What you should do: Having found the line that contains "Click the French Allies alliance button", please retype only it and every line after it up to the end of the entries, exactly as written.

Records for this task:
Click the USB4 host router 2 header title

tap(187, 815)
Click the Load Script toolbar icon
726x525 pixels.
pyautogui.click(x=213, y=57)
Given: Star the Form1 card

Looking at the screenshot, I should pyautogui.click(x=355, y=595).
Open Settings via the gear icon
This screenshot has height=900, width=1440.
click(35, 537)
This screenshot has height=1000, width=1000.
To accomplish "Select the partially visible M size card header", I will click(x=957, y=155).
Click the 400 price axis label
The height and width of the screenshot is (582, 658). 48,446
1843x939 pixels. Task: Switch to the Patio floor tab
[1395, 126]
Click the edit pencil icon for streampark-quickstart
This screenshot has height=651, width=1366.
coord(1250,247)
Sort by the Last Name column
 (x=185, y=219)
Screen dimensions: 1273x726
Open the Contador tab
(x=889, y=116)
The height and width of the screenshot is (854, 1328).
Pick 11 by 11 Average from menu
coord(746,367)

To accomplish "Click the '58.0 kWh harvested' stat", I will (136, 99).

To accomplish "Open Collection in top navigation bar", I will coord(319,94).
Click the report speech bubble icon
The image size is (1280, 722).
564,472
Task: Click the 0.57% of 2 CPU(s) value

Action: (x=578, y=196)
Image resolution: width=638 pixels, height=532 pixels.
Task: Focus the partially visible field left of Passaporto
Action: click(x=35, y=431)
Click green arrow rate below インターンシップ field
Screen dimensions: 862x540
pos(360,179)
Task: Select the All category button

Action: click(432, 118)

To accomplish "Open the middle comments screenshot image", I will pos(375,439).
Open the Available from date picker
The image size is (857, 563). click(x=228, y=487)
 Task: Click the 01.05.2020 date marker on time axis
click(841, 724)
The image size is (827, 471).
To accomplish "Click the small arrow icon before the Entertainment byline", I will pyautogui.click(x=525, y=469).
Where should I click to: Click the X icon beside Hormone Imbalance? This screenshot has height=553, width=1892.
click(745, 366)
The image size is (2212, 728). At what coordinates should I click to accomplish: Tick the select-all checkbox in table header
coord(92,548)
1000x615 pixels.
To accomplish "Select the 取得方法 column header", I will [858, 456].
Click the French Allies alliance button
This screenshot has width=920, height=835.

Written solution:
Click the French Allies alliance button
This screenshot has width=920, height=835.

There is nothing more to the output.